Frei Bento Domingues, O.P

N.R. 
Este artigo, publicado no Jornal "Público" no passado dia 10 do corrente, levanta, no meu ponto de vista, muitas questões pertinentes, das quais abordo duas:
1 - Idade do crismando
Considerando a importância deste Sacramento e todo o substrato pessoal e espiritual necessários para recebê-lo, é legitimo questionar se, os critérios vigentes na actual prática paroquial, não podem, por quem de direito hierarquicamente superior, ser revistos.
Na realidade, todos sabemos que a idade da adolescência está longe, muito longe, de corresponder a uma maturidade social e espiritual.

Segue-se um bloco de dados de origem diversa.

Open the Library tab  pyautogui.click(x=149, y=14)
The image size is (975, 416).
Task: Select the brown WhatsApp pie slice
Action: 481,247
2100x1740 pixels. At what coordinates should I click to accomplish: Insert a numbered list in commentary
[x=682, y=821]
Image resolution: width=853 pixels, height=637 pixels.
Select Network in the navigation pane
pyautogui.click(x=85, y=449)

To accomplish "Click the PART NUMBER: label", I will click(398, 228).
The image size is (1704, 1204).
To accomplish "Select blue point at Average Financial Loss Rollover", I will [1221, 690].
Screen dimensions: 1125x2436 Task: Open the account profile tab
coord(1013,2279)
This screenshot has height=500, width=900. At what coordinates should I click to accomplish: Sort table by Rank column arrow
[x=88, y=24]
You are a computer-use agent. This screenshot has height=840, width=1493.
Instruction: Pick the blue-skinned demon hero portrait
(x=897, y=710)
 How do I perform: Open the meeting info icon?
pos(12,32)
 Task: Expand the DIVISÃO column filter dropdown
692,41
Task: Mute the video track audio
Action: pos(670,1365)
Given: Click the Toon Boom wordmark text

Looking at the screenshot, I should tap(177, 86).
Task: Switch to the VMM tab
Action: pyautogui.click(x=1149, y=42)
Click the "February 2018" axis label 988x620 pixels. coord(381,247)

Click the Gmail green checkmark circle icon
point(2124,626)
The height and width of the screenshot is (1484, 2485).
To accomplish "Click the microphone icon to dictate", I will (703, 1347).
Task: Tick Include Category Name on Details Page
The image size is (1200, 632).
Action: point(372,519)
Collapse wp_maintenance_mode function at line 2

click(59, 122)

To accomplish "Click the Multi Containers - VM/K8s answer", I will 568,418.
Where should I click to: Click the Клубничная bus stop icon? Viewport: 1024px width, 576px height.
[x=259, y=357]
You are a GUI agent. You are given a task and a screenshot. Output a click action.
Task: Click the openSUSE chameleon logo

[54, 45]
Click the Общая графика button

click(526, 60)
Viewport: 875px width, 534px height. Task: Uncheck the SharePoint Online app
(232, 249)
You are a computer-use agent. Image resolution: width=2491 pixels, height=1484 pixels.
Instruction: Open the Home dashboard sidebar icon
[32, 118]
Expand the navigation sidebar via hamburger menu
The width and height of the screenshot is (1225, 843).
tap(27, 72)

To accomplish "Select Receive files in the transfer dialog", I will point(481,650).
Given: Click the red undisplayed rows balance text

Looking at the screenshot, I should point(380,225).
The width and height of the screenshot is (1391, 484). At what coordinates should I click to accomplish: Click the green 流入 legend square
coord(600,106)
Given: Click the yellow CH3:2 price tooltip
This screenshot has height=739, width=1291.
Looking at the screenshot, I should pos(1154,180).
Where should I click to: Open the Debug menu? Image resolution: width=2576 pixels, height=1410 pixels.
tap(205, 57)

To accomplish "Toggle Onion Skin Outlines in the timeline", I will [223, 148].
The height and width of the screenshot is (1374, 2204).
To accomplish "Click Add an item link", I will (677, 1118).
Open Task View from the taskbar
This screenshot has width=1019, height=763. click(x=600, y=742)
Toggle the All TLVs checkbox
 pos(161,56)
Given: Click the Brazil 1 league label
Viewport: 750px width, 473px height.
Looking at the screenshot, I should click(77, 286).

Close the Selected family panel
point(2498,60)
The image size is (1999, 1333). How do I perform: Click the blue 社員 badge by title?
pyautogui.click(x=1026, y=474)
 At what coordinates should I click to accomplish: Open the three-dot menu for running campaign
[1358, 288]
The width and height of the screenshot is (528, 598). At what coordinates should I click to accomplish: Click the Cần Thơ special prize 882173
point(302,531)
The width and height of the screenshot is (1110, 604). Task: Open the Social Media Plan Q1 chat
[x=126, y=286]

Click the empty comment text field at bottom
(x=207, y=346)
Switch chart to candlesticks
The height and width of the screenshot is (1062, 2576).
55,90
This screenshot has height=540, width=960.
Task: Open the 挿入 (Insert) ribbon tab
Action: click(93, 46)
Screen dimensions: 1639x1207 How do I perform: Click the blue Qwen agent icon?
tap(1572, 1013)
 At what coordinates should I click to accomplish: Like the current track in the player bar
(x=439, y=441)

Se ao baptismo se poderá chamar um "noivado", à semelhança do que fazem os nossos irmãos muçulmanos quando o noivo é apresentado à noiva, muitas vezes sem esta o conhecer e sem ter qualquer alternativa, o Crisma representa um "sim" ao casamento com Deus! Não existem intermediários! A decisão tem de ser livre, baseada na Fé, na crença de coração do Amor infinito de Deus pelo seu ser. Assim, tal como para o matrimónio é exigível uma consciência inequívoca do acto que se deseja praticar, algo idêntico, na minha opinião, deverá acontecer aquando da decisão de contrair este matrimónio espiritual!
Ora, a generalidade dos adolescentes, não têm formação cristã / católica, equivalente à impreparação social, assumindo, para o restos das suas vidas, uma aliança com Deus pela graça do Espírito Santo!

2 - Catequese de adultos
A dificuldade em encontrar pessoas com disponibilidade e, sobretudo, com o mínimo de conhecimentos espirituais, bíblicos e canónicos, bem como alguma falta, desculpem as expressões, de humildade vontade em quererem saber mais, em quererem conhecer melhor o Deus que os escolheu, ungiu e  gravou os seus nomes na palma da Sua mão, podem ser um dos motivos para que, a tão desejável e necessária catequese de adultos, seja uma realidade visível e frutífera nas nossas paróquias.
A consciência de que nada sabemos sobre Aquele que nos ama, sería uma alavanca importante para decidirmos: "Eu quero amar-Te mais, eu quero caminhar para Ti para ser digno de ser chamado Teu filho".
A pressa da vida, a sociedade que nos rodeia, a perda dos valores morais e espirituais são, na minha modesta opinião, factores contributivos para este alheamento ou afastamento.